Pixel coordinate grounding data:
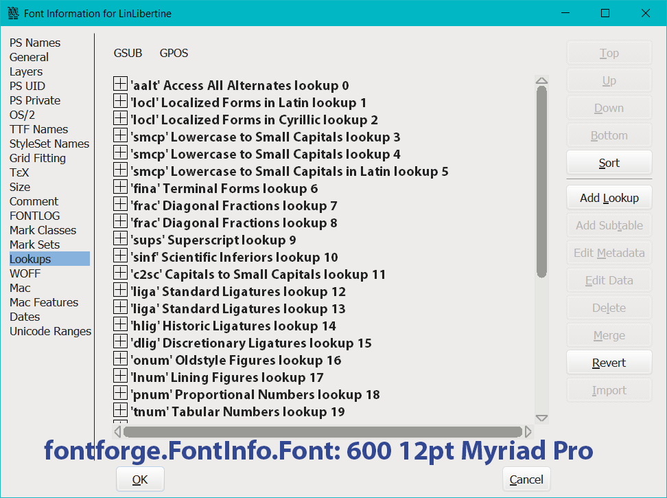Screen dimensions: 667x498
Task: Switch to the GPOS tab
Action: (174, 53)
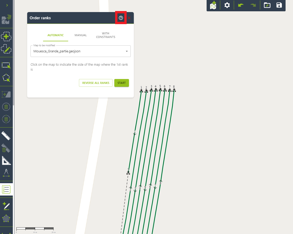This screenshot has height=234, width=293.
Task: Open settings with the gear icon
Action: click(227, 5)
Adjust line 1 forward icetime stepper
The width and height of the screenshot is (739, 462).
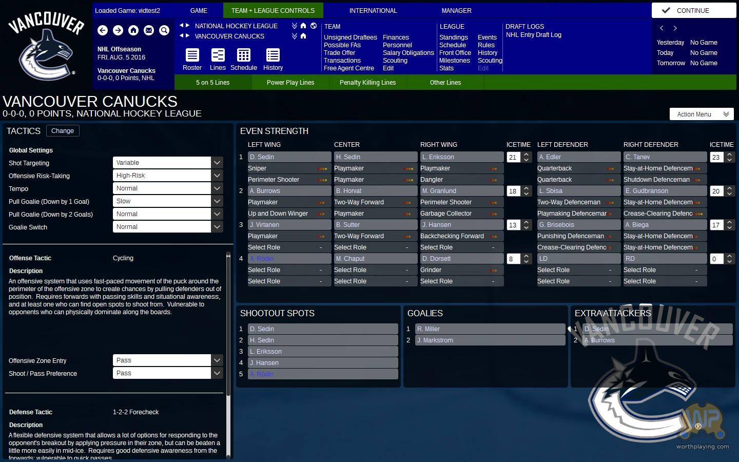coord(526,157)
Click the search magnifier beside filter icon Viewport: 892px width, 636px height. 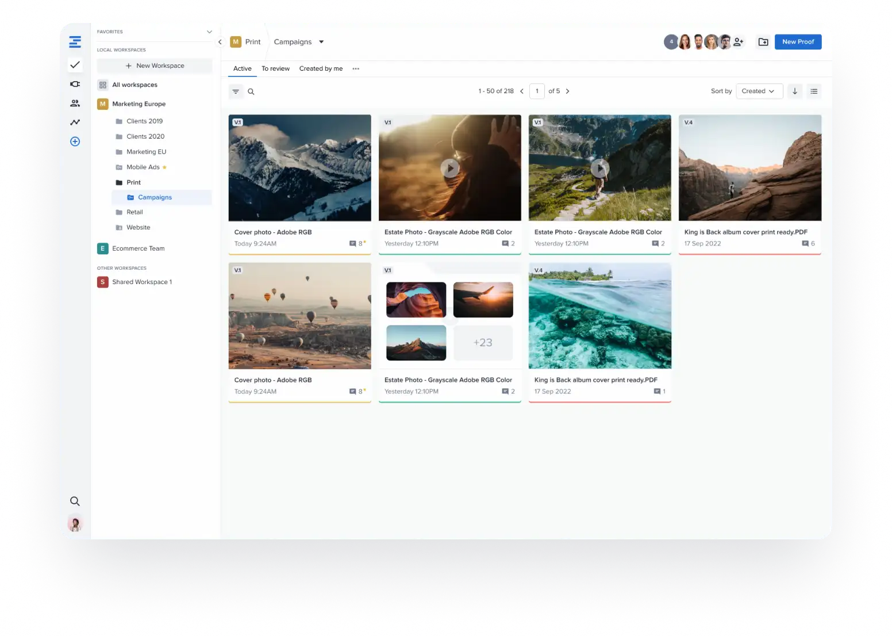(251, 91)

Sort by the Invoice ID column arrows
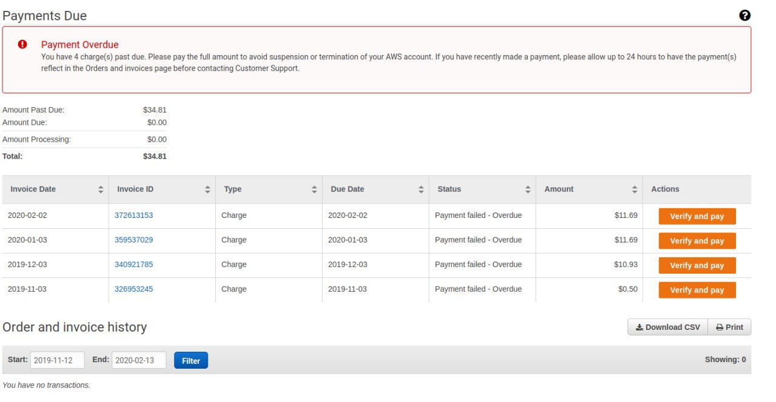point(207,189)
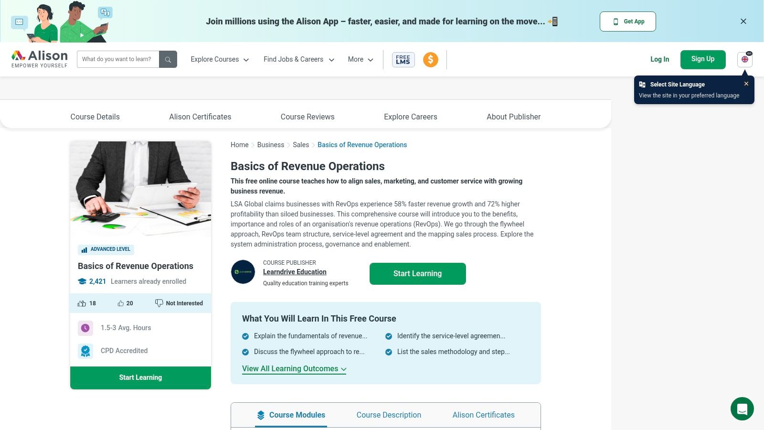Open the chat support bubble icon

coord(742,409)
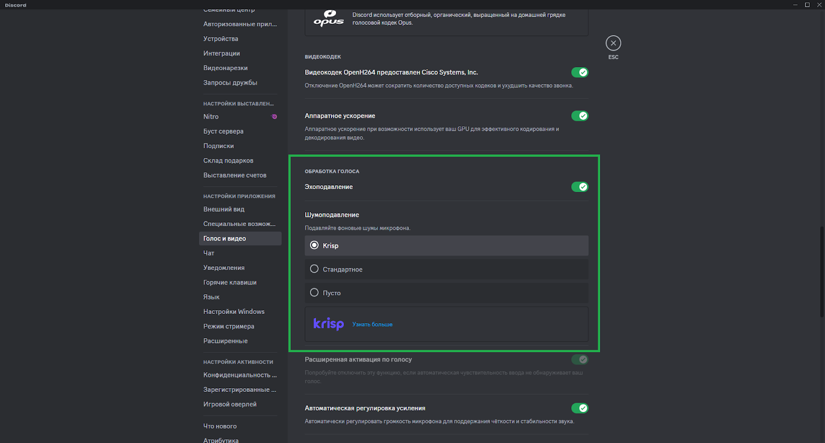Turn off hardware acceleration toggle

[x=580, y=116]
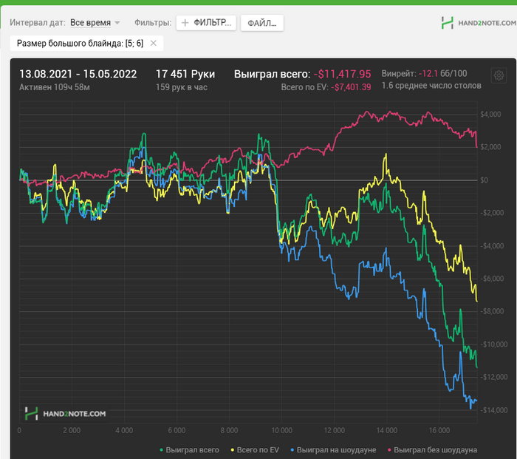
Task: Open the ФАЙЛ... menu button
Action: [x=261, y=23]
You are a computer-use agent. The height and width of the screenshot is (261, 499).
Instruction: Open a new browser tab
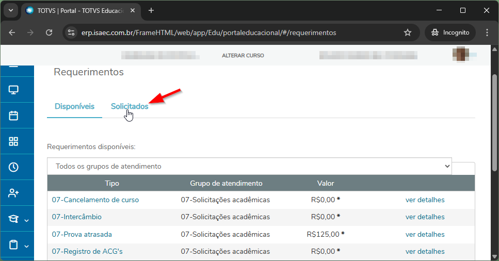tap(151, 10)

TASK TO CARRY OUT
Once the line containing "Sort by the Invoice ID column arrows" is found, transcribe it and every line after it to the end of the records, exactly and with no pictures.

RESPONSE AREA
Sort by the Invoice ID column arrows
point(207,189)
Open the chat support bubble icon

coord(742,409)
Turn off hardware acceleration toggle

[x=580, y=116]
Task: Open the ФАЙЛ... menu button
Action: [x=261, y=23]
You are a computer-use agent. The height and width of the screenshot is (261, 499).
Instruction: Open a new browser tab
tap(151, 10)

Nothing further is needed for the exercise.